The draft budget from Senate Republicans takes the House budget’s three tax brackets and creates two – a lower one at 2.75% and a higher one at 3.5%. Senate President Matt Huffman (R-Lima) had suggested this approach after the House budget passed in April, saying he wanted to expand the tax cut from that chamber.
Guillermo Bervejillo with Policy Matters Ohio said the tax changes will cost the state around a billion dollars a year.
“Eighty-four percent of the value of the tax cut will go to the top 20% of Ohio" Bervejillo said. “If you're in the bottom half, if you're a household with $62,000 or less in this state, you will get nothing or very near nothing from this tax cut."

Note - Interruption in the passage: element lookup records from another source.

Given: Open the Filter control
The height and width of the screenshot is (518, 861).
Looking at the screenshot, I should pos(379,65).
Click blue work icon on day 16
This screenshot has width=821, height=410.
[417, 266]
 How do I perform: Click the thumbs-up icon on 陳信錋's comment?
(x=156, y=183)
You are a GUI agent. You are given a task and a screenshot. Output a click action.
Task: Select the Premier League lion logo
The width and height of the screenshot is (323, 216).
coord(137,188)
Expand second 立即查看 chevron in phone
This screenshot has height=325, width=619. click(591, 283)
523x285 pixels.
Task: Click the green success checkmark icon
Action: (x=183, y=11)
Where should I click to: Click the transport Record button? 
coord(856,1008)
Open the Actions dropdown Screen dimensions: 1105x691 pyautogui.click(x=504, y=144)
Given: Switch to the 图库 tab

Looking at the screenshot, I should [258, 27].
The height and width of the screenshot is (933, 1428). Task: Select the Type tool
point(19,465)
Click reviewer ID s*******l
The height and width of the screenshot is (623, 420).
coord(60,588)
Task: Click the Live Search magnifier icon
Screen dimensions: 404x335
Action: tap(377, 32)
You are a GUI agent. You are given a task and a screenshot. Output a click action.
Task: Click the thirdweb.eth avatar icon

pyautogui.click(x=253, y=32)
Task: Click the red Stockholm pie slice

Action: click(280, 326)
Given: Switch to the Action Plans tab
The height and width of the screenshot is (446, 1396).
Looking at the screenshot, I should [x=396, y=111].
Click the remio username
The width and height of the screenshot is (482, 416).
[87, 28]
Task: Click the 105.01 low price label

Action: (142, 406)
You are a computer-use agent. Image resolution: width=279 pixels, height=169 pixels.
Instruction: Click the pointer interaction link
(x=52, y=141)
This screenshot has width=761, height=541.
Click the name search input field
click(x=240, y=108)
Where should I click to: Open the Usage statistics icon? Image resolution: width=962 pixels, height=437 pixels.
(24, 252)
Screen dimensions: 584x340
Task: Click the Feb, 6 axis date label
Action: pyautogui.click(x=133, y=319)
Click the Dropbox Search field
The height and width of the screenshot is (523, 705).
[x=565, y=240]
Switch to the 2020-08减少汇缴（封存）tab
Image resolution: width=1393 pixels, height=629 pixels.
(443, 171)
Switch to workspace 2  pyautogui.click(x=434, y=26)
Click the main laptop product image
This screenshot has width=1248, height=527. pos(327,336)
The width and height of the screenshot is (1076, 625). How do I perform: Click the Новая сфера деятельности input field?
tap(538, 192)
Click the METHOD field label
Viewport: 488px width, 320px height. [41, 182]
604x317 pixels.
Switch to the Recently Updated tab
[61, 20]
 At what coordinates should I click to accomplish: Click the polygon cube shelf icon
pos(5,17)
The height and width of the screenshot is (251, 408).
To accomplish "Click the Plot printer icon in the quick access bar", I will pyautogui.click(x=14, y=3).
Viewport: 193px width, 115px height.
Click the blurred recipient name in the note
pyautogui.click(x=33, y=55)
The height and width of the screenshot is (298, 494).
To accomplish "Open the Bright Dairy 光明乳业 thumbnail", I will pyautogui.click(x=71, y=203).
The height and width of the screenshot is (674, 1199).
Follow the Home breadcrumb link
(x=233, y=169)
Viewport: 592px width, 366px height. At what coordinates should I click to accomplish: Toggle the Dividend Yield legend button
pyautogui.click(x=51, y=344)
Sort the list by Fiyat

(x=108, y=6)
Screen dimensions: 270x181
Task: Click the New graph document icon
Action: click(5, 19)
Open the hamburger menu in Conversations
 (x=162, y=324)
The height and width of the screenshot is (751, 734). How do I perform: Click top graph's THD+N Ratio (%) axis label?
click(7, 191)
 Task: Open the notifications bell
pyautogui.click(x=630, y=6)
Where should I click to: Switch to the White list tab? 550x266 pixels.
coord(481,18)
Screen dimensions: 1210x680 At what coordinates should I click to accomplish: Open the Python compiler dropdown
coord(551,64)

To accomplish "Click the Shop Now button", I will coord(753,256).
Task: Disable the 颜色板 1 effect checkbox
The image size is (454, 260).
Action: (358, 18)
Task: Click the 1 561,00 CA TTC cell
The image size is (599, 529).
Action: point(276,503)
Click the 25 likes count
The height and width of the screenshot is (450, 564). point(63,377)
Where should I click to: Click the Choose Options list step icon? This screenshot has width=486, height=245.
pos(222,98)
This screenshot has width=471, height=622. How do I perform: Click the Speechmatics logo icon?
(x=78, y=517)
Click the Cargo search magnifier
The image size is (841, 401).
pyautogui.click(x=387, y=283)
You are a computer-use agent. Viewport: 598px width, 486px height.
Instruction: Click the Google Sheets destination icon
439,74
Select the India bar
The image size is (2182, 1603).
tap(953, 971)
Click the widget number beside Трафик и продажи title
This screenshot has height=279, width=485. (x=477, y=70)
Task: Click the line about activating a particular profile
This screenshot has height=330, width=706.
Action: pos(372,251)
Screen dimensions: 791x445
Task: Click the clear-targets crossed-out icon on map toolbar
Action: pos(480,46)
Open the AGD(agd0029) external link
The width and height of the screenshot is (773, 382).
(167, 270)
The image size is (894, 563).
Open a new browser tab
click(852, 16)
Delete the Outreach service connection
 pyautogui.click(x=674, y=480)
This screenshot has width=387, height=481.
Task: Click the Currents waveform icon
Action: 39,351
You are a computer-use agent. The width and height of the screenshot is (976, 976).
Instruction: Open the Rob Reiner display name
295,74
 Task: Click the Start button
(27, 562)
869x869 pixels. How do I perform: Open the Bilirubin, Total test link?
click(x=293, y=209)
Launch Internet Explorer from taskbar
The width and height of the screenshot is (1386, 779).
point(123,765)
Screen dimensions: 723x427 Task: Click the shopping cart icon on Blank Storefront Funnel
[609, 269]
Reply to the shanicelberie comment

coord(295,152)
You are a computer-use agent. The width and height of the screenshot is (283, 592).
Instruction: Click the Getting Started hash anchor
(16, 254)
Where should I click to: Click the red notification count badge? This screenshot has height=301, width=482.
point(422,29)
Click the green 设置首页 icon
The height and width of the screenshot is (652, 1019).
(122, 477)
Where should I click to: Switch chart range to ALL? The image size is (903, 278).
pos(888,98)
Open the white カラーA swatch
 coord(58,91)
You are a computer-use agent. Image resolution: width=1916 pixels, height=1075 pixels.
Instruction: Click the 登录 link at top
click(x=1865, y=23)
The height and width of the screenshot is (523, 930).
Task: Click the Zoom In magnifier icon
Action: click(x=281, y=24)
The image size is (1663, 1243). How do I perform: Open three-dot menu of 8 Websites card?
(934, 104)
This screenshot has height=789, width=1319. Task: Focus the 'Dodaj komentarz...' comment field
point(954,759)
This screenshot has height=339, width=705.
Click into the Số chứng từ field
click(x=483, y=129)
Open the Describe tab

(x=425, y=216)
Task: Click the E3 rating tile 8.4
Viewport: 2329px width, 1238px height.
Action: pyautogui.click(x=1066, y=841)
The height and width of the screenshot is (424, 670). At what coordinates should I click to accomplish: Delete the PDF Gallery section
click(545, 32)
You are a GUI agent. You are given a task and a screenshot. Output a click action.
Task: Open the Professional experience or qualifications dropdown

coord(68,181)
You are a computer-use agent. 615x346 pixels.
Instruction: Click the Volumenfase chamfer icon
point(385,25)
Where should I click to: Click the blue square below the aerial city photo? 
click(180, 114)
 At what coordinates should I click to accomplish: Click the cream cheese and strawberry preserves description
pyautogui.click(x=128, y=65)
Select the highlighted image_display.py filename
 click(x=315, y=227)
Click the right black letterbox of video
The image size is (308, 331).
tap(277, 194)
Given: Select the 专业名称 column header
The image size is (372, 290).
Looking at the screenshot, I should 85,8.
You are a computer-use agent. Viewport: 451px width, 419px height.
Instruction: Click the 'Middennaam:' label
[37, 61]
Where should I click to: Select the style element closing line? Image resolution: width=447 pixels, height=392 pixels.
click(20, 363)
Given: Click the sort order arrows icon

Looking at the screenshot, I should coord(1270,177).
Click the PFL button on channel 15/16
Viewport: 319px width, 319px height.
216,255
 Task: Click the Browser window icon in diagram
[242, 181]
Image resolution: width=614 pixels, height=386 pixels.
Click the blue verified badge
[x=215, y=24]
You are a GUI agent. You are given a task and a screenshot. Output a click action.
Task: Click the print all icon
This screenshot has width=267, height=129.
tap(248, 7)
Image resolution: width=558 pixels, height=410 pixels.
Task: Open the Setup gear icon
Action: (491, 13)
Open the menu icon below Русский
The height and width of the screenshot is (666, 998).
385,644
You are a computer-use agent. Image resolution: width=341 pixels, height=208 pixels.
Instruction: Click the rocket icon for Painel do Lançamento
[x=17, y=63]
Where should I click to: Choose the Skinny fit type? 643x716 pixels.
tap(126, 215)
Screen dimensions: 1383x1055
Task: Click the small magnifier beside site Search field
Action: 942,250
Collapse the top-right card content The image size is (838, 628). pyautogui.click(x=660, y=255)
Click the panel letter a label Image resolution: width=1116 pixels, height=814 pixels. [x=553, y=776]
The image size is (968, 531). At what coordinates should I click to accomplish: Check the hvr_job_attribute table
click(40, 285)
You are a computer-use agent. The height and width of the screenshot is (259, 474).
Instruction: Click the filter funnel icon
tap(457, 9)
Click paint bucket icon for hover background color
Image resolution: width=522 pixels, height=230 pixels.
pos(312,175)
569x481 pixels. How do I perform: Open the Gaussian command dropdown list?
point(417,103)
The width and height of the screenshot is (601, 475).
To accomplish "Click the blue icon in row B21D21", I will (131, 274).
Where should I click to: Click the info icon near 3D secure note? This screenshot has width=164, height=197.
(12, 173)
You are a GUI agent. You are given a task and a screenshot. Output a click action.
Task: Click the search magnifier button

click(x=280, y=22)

He added, "Some people in the middle income will see a tax increase because of the way that they've designed the tax cut. ... It boggles the mind."
Policy Matters Ohio has long been critical of income tax cuts that they say haven't resulted in economic improvement. That's the case this time too, Bervejillo said.
“For the past 23 years, we've cut income taxes 12 times, and this would be a 13th time. And there is no reason why it’ll be lucky," Bervejillo said. "In the past 23 years we have not seen any kind of a reason to believe that this kind of strategy leads to anything other than that undermining of the foundations of Ohio.”
Bervejillo also noted the Senate budget cuts the provision to expand Medicaid to children and pregnant women who have an annual income of up to 300% of the federal poverty level, or $93,210 for a family of three.
The Senate budget also would broaden the age range for work training requirements for food stamps from 18-49 to 16-59. Policy Matters Ohio said that means people will likely lose Medicaid and SNAP benefits.